Renate Bekheet missioniert weiter und trifft sich mit anderen Zeugen Jehovas. Ein behinderter und sehr kranker Glaubensbruder verrät die Gruppe.
Renate Bekheet wird mit den anderen erneut verhaftet. Alle kommen nach 2 Wochen wieder frei.
(Musik)

Renate Bekheet zieht nach Zeuthen Kreis Königs Wusterhausen bei Berlin und missioniert nach der Arbeit.

Sie versorgt die russischen Soldaten mit verbotener Literatur der Zeugen Jehovas. Die Russen rufen sie „Fräulein Wachtturm“.

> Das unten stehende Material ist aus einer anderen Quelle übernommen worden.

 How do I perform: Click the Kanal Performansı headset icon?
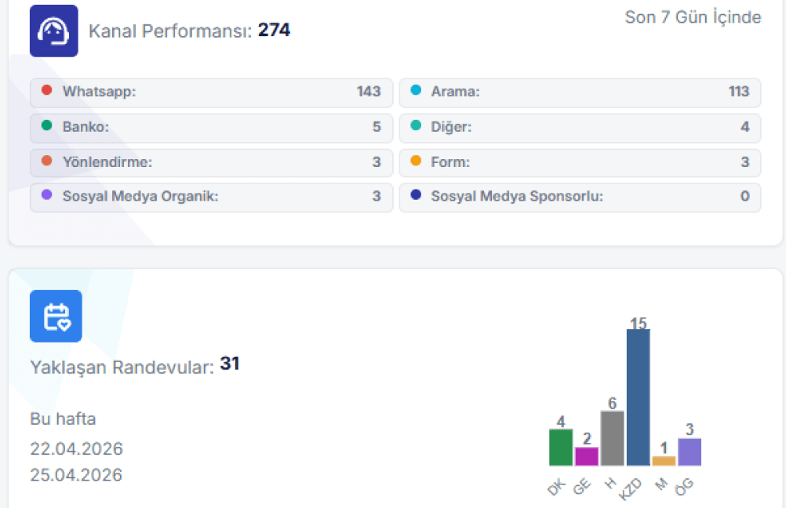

„Und dann war ja noch die eine Geschichte, wo wir im Regen standen und die Russen auf uns zukamen … Und … wir haben uns mit denen unterhalten. Weil es so geregnet hat und die waren sehr, vertrauenswürdig sahen die aus. Die haben gesagt: ‚Wir setzen uns hier in den LKW.’ Die waren da mit dem LKW. Dann werden wir nicht so nass und die Unterhaltung würde sie interessieren. Und dann hat dieser eine Offizier gesagt, ja er wäre im kommunistischen Kinderheim groß geworden. Die Deutschen hätten seine Eltern umgebracht und er hätte noch nie eine Bibel gesehen. Wer ist Jesaja? Wer ist Mose? Und wir hatten wirklich eine tolle Unterhaltung, weil die andere Pionierin konnte auch ganz gut Russisch. Noch besser wie ich. Und dann habe ich denen auch Literatur gegeben. Und dann hat der, der andere war Mongole, das war sein Bursche. (Das) wussten wir aber nicht. Da habe ich dann gesagt: „Die Literatur ist verboten“. Das habe ich den Russen immer gesagt, damit sie die ein bisschen versteckten. … ich habe gesagt: ‚Ihr dürft das nicht große Offiziere zeigen.’ Und dann hat der Mongole gesagt: ‚Was ist denn großer Offizier?’ Und da habe ich gesagt: ‚Wer hier so viele Sterne hat.’ Da hat der gelacht. Der wurde nicht wieder. Hat er gesagt: ‚Weißt Du, wer das ist? Das ist zweithöchste Mann von der Regierung in Karlshorst.’ In Karlshorst saß die russische Regierung.“

Renate Bekheet wird gesagt, dass die Stasi die Person sucht, die die Literatur den Russen übergibt.

(Musikakzent)

Als sich die Gelegenheit ergibt, geht nach Lohm, Kreis Kyritz.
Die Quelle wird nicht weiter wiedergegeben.